Dataset extract Block Start

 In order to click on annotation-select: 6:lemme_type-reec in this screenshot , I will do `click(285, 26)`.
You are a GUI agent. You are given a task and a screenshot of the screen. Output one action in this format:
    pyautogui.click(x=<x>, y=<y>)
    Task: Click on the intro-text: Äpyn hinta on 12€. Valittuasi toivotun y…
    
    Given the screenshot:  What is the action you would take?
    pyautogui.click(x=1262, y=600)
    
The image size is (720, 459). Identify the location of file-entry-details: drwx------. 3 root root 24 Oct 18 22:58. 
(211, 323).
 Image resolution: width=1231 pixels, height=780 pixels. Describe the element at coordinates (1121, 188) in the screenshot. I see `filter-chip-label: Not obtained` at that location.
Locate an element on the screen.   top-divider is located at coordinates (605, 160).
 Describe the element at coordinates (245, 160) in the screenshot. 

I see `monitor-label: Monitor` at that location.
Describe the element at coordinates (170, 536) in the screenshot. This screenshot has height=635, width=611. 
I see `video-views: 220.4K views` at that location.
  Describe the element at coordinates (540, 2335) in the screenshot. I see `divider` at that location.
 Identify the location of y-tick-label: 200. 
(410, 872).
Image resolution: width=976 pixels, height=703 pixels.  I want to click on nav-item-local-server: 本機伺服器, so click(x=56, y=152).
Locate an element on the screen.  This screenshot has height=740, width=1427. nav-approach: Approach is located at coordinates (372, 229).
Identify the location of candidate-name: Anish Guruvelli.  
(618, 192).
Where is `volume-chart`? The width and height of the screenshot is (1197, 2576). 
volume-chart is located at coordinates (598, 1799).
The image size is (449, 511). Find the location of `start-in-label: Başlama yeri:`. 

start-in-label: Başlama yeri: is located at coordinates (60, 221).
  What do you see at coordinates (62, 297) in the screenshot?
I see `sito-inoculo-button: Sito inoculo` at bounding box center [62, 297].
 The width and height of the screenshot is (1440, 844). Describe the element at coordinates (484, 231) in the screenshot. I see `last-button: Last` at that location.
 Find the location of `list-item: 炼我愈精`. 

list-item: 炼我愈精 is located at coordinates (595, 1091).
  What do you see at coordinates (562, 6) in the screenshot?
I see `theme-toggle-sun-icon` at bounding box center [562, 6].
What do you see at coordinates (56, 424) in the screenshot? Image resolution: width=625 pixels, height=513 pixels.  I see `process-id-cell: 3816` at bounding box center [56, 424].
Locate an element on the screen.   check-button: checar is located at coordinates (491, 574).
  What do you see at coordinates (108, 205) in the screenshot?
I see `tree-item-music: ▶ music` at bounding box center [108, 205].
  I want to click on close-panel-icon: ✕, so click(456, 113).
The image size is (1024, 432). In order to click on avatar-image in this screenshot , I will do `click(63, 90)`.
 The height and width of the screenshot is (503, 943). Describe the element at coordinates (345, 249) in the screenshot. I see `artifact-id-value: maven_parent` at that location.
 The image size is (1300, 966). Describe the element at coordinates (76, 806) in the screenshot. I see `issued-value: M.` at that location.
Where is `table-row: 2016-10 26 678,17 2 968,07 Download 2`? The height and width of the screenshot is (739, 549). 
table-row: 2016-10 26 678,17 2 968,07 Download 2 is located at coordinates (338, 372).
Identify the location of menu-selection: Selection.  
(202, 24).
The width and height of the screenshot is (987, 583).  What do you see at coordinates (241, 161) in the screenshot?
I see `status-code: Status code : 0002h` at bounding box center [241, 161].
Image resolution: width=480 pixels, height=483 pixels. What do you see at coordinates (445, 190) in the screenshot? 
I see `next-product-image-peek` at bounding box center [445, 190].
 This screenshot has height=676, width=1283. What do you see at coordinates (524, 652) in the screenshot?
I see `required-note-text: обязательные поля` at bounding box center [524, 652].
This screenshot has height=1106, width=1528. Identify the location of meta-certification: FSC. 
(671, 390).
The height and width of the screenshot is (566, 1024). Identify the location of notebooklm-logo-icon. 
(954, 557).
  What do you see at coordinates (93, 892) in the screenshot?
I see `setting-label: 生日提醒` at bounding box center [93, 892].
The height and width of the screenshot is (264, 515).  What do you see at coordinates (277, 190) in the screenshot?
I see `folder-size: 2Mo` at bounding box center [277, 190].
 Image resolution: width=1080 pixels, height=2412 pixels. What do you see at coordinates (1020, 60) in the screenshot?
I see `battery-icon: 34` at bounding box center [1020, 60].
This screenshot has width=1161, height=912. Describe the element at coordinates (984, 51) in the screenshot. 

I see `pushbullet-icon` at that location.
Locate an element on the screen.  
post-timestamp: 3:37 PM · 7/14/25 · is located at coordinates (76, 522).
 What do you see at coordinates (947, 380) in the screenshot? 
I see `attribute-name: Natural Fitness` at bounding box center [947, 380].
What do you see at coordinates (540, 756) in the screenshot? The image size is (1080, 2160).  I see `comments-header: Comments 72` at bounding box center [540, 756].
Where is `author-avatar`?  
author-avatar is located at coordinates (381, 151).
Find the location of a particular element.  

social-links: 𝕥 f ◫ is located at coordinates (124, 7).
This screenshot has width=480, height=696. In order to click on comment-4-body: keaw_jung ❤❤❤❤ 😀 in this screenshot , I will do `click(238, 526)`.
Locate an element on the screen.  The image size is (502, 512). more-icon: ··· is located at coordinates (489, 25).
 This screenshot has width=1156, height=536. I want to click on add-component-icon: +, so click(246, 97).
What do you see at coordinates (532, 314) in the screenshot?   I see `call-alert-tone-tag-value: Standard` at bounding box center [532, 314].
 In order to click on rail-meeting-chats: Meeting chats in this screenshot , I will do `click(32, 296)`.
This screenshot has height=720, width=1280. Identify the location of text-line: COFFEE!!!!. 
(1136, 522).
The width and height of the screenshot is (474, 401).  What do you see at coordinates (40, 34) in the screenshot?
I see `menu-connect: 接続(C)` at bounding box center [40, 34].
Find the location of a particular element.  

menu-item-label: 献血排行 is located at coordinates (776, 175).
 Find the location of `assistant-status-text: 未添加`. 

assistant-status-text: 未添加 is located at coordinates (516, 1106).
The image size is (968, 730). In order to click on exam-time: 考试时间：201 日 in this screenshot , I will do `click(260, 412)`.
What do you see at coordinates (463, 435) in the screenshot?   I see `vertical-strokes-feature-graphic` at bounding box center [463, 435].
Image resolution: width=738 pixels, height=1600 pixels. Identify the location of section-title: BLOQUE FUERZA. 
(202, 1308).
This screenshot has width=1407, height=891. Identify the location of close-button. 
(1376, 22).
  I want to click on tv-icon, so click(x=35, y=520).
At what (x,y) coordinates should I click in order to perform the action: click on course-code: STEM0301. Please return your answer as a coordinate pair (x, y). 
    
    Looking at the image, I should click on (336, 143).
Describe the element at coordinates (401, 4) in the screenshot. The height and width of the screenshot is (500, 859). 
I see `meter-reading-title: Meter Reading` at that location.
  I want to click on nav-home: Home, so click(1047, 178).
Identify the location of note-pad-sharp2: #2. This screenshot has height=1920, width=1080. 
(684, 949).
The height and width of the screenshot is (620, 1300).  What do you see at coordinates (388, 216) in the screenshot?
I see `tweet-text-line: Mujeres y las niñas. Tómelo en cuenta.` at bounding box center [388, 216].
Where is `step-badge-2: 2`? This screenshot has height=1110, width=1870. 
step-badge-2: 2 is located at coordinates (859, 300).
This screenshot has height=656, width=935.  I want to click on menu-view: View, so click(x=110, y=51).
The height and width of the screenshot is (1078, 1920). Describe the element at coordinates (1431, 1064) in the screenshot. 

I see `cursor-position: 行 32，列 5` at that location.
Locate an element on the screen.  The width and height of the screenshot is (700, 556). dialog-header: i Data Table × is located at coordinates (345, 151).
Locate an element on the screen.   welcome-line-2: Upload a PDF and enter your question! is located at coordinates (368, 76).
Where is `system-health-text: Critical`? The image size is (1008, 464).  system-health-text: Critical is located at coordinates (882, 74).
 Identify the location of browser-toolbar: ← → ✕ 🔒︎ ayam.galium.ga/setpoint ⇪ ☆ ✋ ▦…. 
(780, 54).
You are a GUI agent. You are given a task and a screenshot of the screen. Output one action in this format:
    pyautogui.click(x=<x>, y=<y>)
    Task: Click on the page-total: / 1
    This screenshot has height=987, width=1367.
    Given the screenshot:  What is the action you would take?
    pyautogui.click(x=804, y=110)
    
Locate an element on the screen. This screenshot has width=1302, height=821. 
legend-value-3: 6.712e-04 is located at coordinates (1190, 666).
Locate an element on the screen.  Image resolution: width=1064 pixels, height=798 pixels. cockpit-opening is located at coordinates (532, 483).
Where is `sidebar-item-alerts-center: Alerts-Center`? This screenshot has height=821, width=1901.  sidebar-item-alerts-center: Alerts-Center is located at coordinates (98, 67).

Dataset extract Block End

Written task = Reproduce word for word the stretch of entries above, from the line containing "In order to click on rail-meeting-chats: Meeting" through the line containing "center [40, 34].", including both of those lines.

Solution to the exercise =
 In order to click on rail-meeting-chats: Meeting chats in this screenshot , I will do `click(32, 296)`.
This screenshot has height=720, width=1280. Identify the location of text-line: COFFEE!!!!. 
(1136, 522).
The width and height of the screenshot is (474, 401).  What do you see at coordinates (40, 34) in the screenshot?
I see `menu-connect: 接続(C)` at bounding box center [40, 34].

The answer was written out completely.